HIC ET NUNC (December 26, 1983)

We have much to learn from idiots, the blood relatives of inanimate objects. When matter accords them a moment’s respite, they do not wantonly betray it. They do not abuse their meager possibilities, they remain prudently faithful to the matter they came from and to which they return. And with what simplicity they ignore words, the signs with which objects prostitute themselves. They experiment with blindness, deafness, paralysis, olfactory anesthesia, paradisiacal mental science, and if they are nevertheless obliged to see, hear, or smell, they refrain from organizing their impressions into disciplined companies, thus from the very start avoiding the temptations of self-delusion. With what a lordly gesture they renounce memory, sweeping away their impressions like bus tickets good for only one trip, so that the freshness of individual encounter is never tainted by grotesque attempts at recognition.

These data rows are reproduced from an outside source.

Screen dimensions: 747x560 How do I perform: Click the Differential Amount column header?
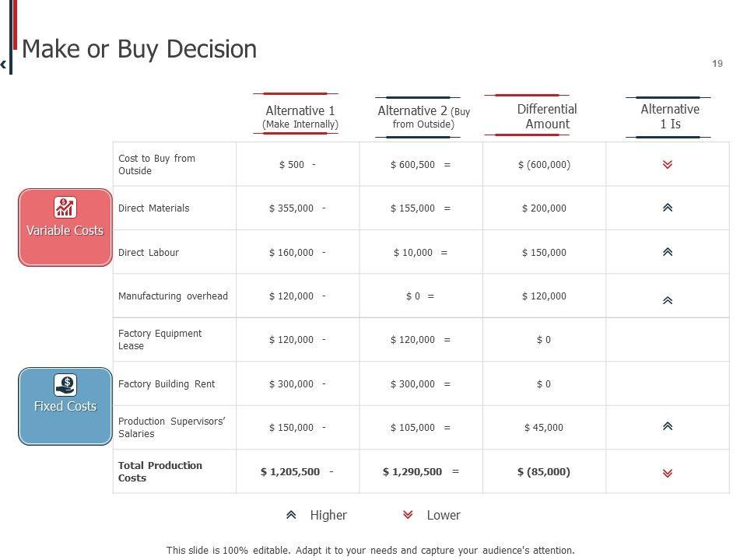[x=547, y=116]
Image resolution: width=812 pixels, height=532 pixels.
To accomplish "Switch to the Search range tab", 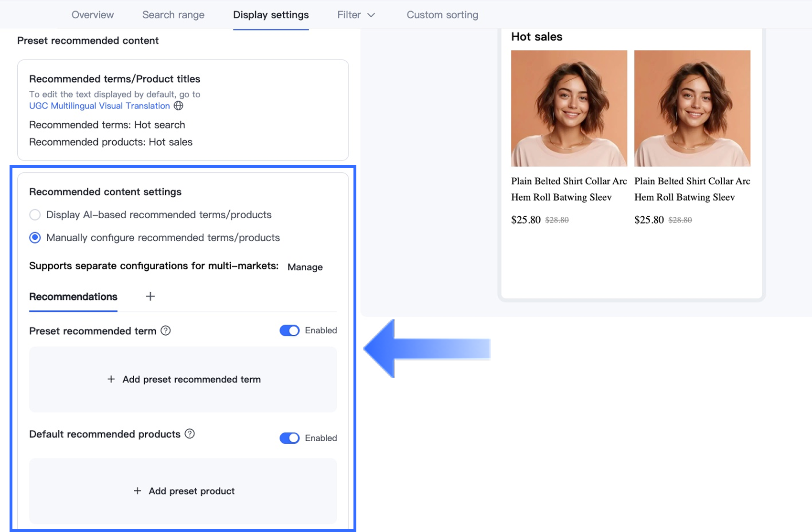I will click(x=173, y=15).
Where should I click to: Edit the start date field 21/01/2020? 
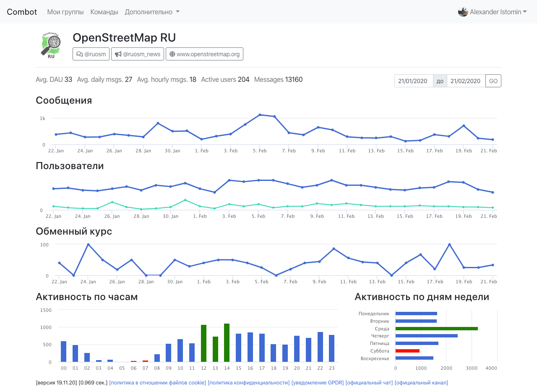click(413, 81)
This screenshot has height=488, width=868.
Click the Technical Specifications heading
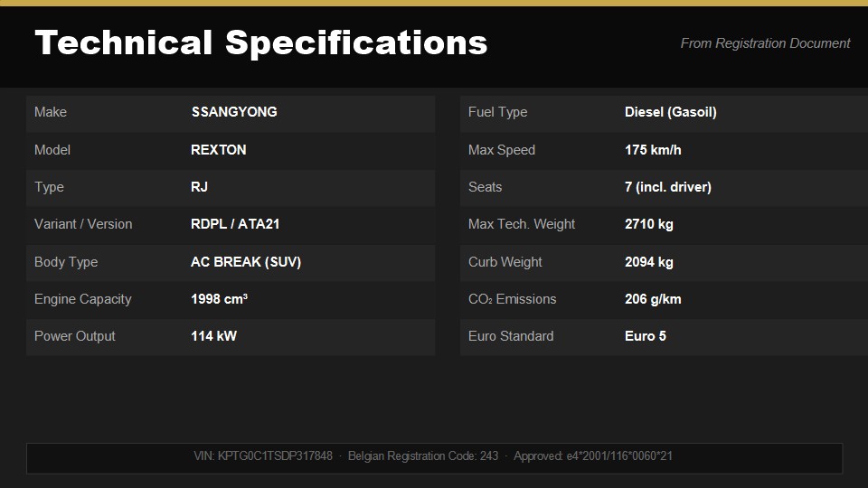click(x=260, y=42)
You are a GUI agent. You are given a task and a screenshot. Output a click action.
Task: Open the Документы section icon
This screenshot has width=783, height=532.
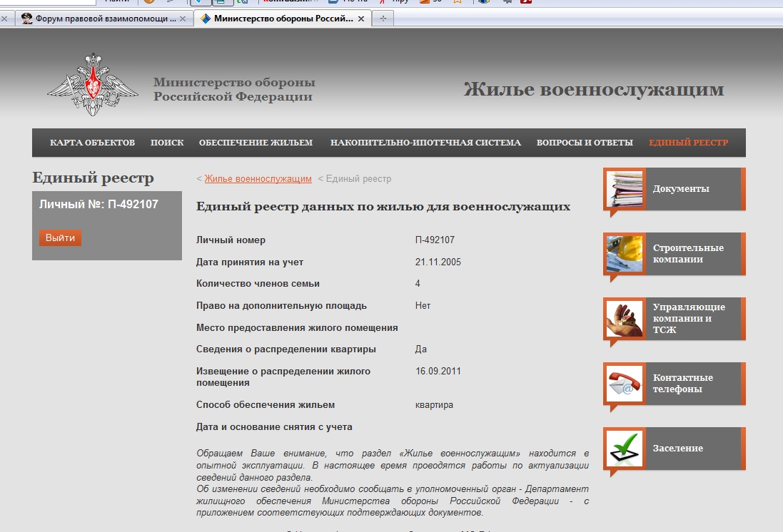[x=625, y=189]
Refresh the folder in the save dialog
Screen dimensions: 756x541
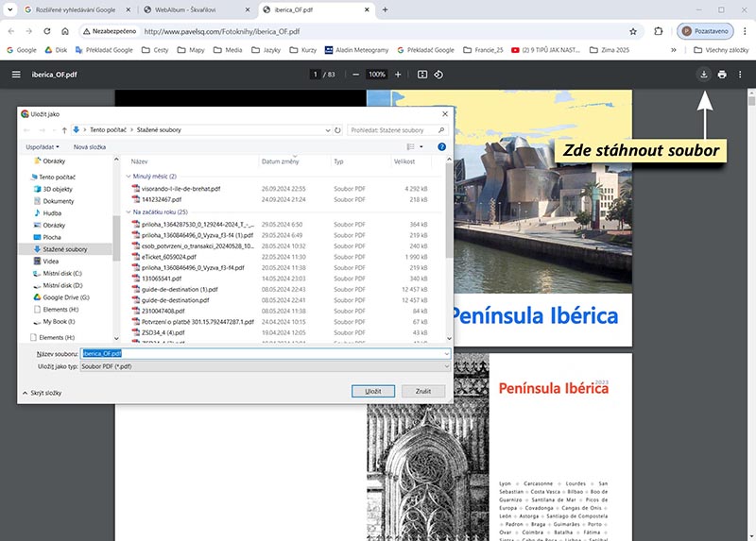click(x=337, y=129)
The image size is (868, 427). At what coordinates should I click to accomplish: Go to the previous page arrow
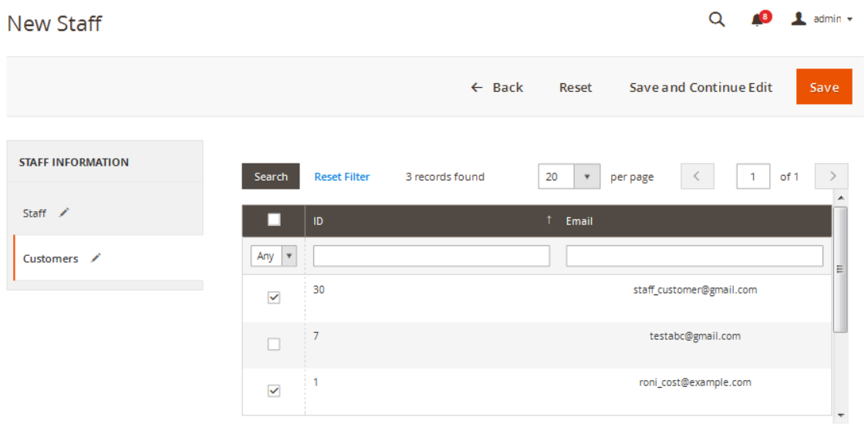pos(697,177)
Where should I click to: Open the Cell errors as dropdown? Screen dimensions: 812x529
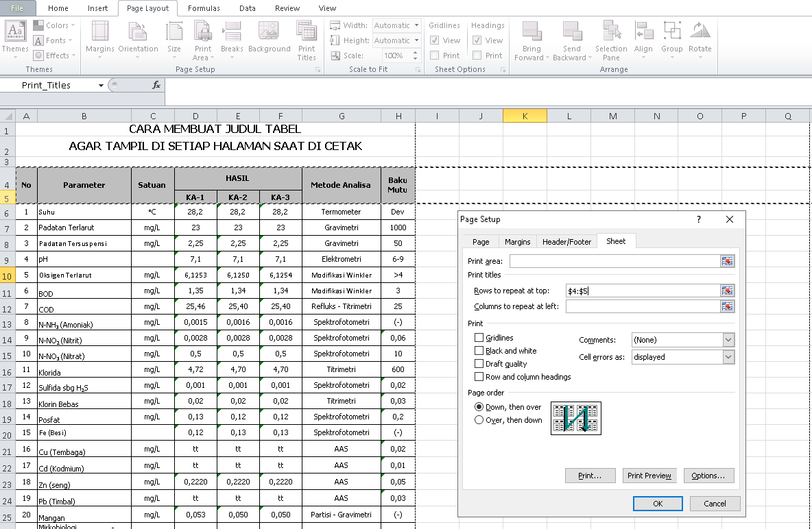click(x=730, y=356)
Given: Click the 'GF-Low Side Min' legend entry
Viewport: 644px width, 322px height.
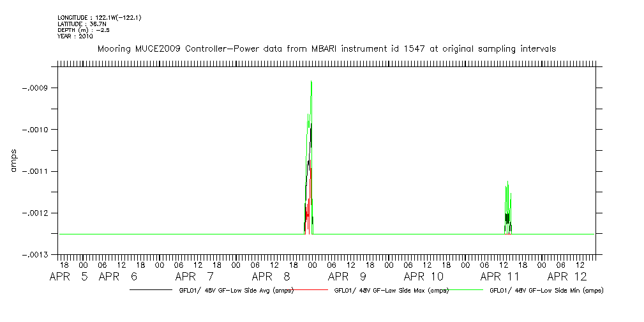Looking at the screenshot, I should [x=546, y=291].

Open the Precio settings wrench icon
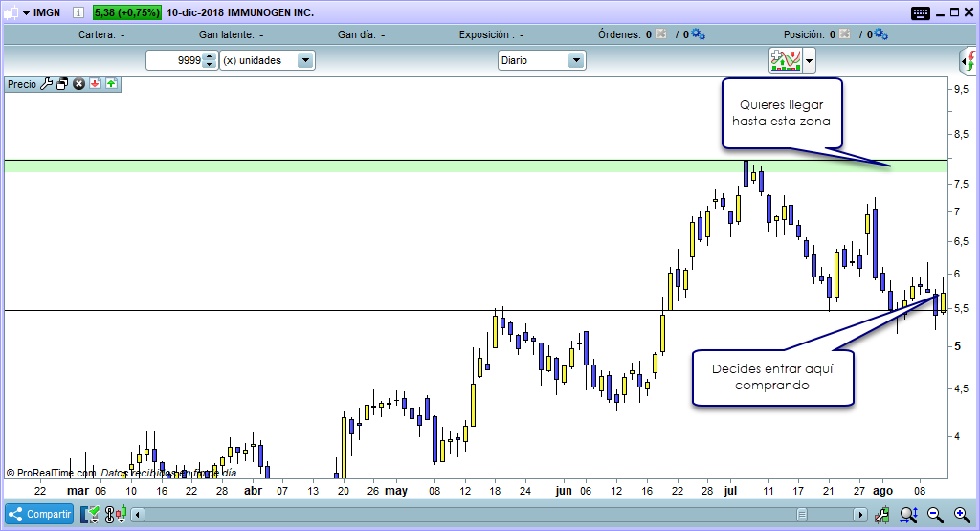[46, 84]
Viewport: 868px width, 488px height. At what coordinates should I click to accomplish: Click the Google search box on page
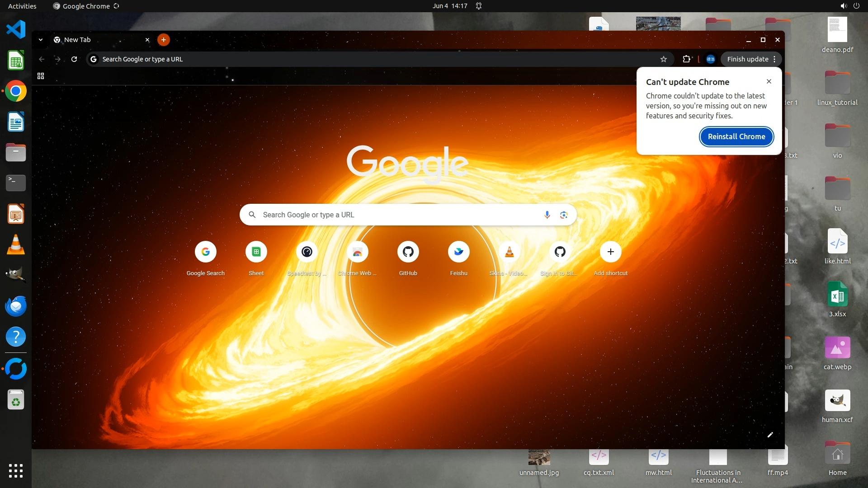pyautogui.click(x=398, y=215)
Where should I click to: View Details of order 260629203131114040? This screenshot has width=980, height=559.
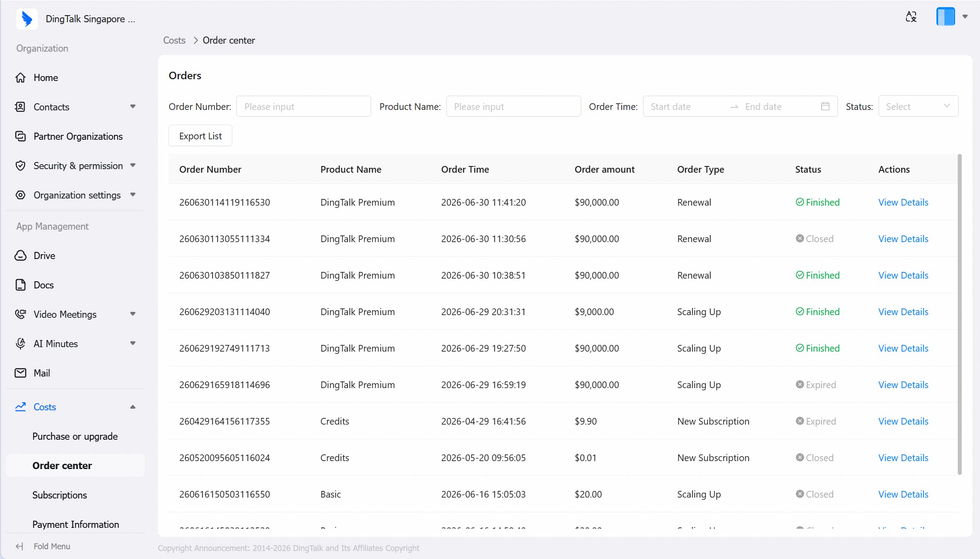903,312
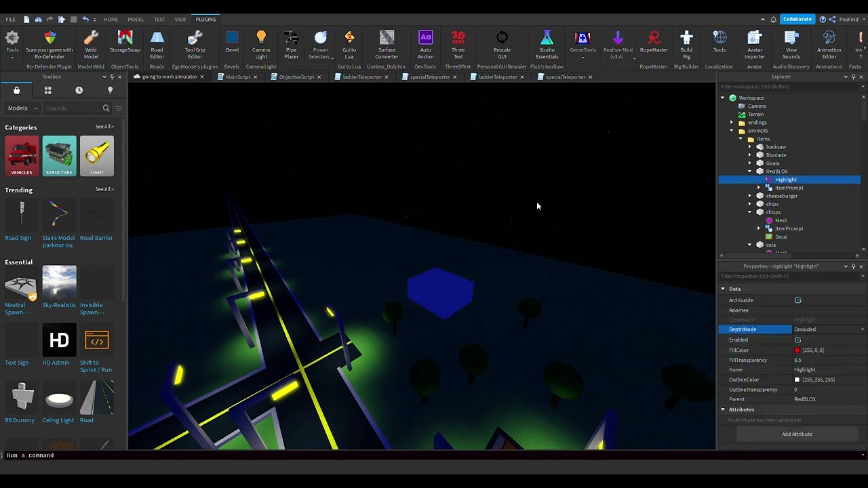The image size is (868, 488).
Task: Open the Models dropdown in Toolbox
Action: 22,108
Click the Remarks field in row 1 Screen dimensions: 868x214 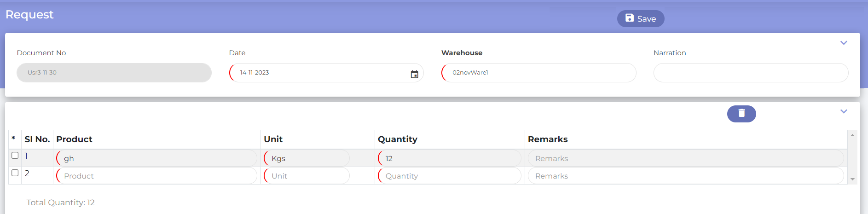click(x=686, y=158)
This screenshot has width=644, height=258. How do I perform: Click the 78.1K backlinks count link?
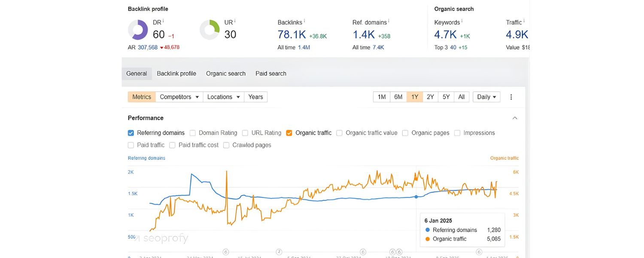[x=292, y=35]
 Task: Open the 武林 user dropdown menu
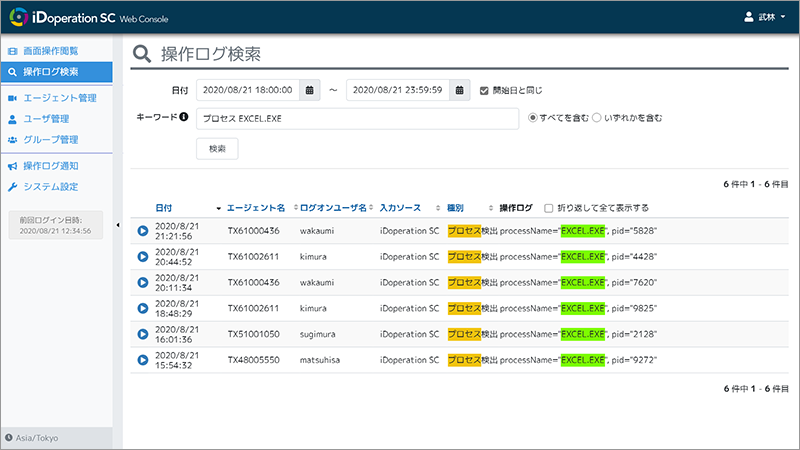764,17
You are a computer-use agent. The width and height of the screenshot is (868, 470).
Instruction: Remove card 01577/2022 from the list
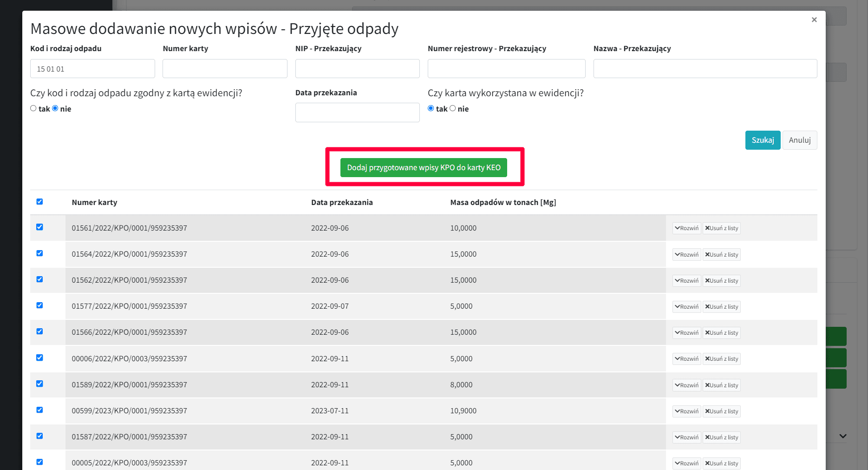click(721, 307)
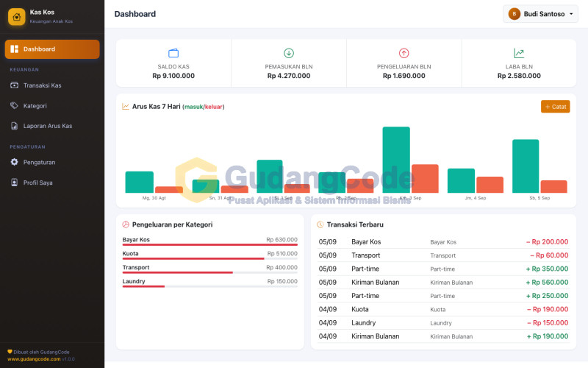Viewport: 588px width, 368px height.
Task: Click the Pemasukan Bln down-arrow icon
Action: (289, 53)
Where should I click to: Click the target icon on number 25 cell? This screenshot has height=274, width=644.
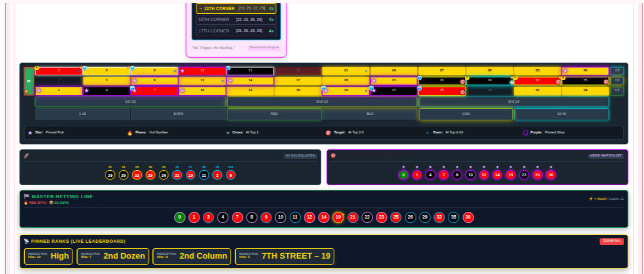[462, 92]

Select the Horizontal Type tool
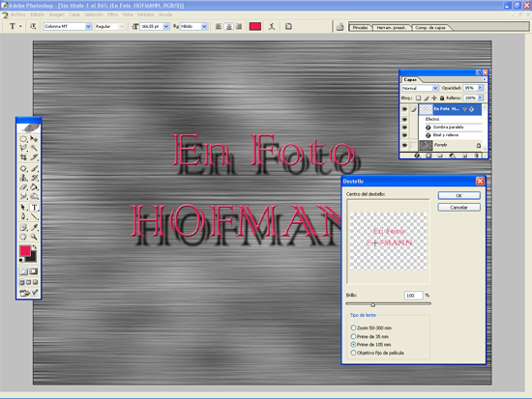pyautogui.click(x=34, y=207)
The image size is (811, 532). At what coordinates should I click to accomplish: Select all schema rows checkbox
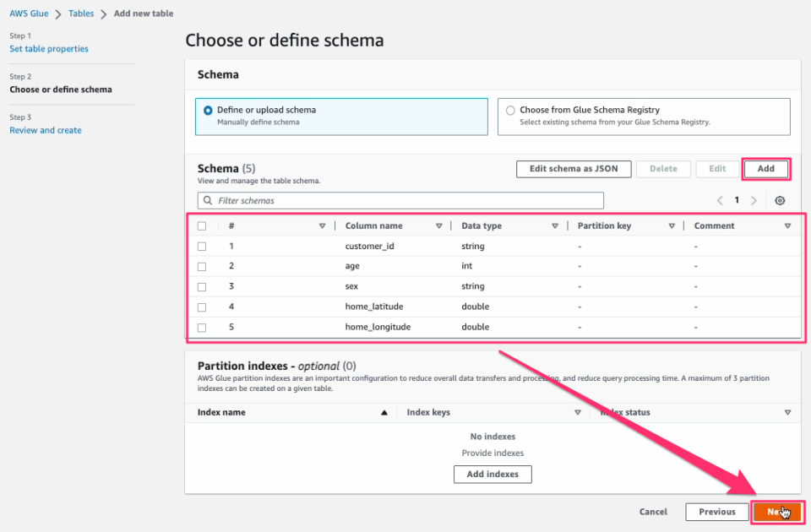(200, 225)
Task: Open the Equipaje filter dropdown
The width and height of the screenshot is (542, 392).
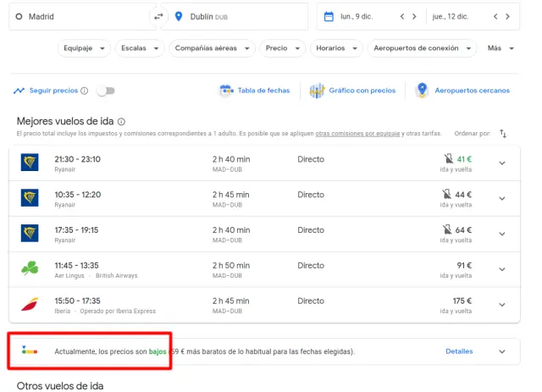Action: pyautogui.click(x=85, y=48)
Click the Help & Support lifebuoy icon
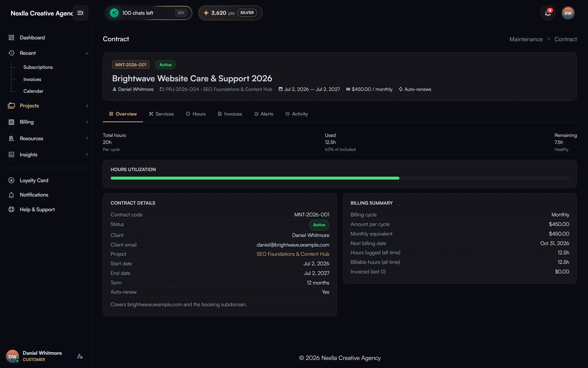This screenshot has height=368, width=588. [x=11, y=210]
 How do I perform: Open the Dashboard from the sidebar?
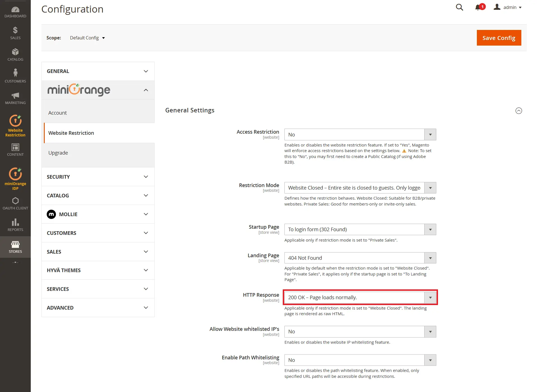[15, 11]
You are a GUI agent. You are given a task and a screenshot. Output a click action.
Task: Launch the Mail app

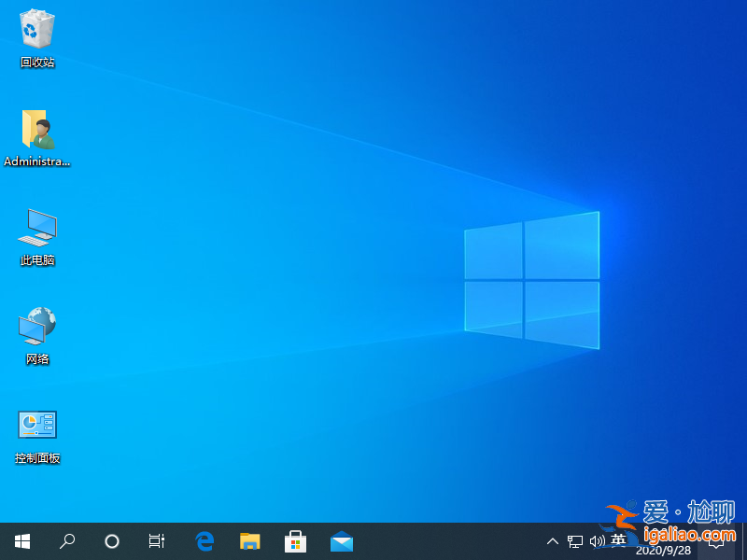341,540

As far as they are concerned, shoes and chamber pots are interchangeable; the idiot is a born democrat who does not deprive objects of the freedom that must some day be restored to them willy-nilly. If his defects, thanks to which pain merely hurts and does not persist in the form of fear, did not protect him, if memory and imagination acquainted him with the nightmares of the future, we should have nothing to learn from the idiot. As it is, God bless this being who guzzles, pisses, and fiddles with himself, this being pampered by the blissful present, who revels in his awareness of his organs; he is the hero of the here and now, foster brother of objects, our masters.

From George Konrad’s The Case Worker, New York: Harcourt Brace Jovanovich, A Helen and Kurt Wolff Book, 1974, p. 78.